- EXTRAIT SOURCE -
· · · ·

En octobre dernier, une manifestation rassemble 50 000 personnes sur la place de la Liberté à Tbilissi. Le même mois, le Conseil de l’Europe - organisme de défense des droits de l’Homme à l’échelle du continent européen, basé à Strasbourg et sans lien avec l’Union européenne - avait appelé à sa libération, le considérant comme un «prisonnier politique». L’ONG Amnesty International avait également qualifié le traitement qui lui est réservé de «vengeance politique apparente».
Encore mi-février, les députés européens avaient réclamé la fin de son incarcération. Dans une résolution, le Parlement européen avait fait part de ses «profondes inquiétudes quant à la détérioration de l’état de santé de Mikheïl Saakachvili». Les eurodéputés «prennent note des informations indiquant qu’il aurait pu subir un emprisonnement aux métaux lourds pendant sa détention» et réclament sa libération pour lui permettre de «recevoir un traitement médical approprié à l’étranger».

· · · ·

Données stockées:
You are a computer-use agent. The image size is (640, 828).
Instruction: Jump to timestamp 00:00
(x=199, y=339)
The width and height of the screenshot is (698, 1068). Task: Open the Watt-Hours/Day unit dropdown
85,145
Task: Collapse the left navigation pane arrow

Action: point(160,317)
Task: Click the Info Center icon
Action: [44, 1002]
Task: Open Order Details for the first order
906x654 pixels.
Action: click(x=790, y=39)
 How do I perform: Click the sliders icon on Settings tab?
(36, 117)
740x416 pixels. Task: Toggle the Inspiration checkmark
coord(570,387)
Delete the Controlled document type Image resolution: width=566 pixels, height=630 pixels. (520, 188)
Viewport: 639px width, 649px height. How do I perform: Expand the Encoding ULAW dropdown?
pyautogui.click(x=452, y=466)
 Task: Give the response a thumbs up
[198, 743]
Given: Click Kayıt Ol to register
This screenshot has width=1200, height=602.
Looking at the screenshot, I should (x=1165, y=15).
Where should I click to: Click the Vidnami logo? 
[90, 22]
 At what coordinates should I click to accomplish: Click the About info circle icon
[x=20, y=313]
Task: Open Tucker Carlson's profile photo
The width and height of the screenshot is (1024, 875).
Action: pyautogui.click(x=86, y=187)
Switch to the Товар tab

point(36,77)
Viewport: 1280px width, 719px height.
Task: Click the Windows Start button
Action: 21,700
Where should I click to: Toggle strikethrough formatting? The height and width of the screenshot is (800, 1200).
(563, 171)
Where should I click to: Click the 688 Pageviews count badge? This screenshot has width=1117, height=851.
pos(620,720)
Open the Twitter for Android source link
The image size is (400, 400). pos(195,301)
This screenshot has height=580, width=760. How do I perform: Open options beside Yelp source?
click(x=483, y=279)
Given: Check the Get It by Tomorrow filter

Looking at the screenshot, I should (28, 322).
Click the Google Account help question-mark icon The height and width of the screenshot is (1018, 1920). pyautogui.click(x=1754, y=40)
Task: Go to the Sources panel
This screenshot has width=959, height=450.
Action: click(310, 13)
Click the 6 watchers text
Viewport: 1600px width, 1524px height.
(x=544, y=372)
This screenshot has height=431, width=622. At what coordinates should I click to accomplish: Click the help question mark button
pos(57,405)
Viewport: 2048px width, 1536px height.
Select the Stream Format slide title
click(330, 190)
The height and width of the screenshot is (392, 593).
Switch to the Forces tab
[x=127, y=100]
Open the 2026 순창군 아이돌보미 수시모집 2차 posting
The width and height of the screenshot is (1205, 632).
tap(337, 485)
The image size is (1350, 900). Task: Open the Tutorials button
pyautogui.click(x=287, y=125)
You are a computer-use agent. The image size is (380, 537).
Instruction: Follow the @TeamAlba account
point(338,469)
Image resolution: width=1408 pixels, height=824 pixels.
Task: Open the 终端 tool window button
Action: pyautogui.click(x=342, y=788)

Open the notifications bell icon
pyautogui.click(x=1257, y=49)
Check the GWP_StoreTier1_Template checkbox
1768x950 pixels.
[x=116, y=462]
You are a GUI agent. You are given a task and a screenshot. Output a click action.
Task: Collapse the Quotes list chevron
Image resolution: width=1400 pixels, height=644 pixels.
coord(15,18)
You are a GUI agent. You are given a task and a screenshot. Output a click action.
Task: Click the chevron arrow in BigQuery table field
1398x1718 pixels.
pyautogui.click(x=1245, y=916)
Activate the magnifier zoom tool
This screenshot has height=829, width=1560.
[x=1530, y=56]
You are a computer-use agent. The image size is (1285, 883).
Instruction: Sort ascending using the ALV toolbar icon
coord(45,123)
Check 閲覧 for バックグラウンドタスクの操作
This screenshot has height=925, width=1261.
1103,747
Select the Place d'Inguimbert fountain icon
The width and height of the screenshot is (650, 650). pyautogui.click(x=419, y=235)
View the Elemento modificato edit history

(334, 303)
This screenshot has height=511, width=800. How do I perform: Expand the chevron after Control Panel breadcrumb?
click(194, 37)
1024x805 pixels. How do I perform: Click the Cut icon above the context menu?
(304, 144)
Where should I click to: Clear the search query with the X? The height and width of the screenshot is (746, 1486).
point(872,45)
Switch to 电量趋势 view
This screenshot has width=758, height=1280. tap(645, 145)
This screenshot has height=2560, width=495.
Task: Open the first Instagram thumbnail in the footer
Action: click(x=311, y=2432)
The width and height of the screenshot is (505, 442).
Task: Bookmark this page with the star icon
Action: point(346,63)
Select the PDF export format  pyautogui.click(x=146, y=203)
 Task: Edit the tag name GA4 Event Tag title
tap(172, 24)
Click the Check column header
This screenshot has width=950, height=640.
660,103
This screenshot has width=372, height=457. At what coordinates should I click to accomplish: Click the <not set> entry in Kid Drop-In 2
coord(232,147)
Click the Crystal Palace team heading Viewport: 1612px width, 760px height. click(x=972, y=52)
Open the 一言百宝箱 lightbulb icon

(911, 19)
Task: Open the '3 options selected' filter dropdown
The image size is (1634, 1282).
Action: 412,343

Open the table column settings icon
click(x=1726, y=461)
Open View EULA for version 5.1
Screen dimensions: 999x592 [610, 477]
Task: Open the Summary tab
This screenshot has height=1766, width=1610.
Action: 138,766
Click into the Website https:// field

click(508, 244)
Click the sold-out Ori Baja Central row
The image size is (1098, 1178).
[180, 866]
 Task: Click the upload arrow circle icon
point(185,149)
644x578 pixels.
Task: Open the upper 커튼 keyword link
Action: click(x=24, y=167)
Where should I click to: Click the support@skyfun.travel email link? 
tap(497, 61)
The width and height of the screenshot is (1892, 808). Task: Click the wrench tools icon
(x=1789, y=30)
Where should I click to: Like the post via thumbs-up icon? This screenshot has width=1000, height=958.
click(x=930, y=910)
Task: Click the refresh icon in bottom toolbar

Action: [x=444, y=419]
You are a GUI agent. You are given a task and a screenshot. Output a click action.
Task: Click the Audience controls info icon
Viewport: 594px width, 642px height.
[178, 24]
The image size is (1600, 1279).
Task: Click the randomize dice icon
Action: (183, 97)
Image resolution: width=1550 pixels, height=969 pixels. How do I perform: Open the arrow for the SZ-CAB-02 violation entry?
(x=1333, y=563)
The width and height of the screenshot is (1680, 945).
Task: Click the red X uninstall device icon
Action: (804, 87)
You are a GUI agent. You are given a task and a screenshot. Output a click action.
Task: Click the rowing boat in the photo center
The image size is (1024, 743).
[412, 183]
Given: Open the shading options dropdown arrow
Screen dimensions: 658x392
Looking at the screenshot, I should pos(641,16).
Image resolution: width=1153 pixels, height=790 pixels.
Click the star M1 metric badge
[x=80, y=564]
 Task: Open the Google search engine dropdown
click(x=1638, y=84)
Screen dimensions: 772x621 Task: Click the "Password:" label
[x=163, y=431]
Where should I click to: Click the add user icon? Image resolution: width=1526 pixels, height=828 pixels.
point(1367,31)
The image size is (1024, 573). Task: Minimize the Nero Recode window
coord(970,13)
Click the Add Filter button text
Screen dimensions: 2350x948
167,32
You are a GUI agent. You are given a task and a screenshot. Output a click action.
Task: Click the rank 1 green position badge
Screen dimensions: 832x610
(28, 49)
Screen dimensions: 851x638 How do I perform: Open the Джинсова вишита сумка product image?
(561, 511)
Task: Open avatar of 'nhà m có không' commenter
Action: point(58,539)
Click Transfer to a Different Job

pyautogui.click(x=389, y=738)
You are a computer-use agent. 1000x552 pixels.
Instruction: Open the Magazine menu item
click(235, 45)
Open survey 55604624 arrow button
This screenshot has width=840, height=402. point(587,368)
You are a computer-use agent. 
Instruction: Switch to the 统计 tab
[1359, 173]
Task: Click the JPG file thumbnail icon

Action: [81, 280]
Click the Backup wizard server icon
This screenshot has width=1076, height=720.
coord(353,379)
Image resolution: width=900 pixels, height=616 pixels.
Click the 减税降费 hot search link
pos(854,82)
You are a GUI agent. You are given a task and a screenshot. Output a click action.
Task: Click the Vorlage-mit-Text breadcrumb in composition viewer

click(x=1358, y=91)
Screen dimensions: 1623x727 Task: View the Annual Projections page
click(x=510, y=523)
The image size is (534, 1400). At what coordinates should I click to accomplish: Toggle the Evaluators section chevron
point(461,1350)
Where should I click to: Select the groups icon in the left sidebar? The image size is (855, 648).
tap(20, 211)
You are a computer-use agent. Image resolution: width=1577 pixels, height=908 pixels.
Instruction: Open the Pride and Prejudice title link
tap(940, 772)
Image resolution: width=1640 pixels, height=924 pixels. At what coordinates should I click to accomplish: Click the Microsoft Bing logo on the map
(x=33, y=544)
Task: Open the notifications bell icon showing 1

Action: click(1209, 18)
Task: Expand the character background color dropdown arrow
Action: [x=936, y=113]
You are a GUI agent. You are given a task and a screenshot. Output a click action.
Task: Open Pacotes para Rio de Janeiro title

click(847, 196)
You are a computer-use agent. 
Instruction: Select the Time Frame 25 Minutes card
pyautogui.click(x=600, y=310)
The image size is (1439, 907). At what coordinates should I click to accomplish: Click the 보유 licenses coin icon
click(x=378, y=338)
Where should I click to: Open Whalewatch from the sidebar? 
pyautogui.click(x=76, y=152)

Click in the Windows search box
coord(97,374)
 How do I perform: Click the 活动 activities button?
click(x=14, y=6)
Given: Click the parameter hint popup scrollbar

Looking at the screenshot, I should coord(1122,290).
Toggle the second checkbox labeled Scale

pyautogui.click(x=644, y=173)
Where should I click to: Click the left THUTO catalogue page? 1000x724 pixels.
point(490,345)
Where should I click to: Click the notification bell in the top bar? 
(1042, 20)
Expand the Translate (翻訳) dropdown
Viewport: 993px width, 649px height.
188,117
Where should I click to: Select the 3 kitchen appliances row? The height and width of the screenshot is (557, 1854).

· · · ·

- TRAVAIL DEMANDÉ -
Poursuivez le texte sur la détention de Mikheïl Saakachvili à partir de sa dernière phrase.

- RÉPONSE ATTENDUE -
Les autorités géorgiennes ont assuré quant à elles que l’ancien dirigeant bénéficiait de tous les soins nécessaires. La présidente géorgienne, Salomé Zourabichvili, renvoyait même la responsabilité à la justice de son pays. Selon elle, c’est à la justice de décider s’il doit être remis en liberté pour des raisons de santé.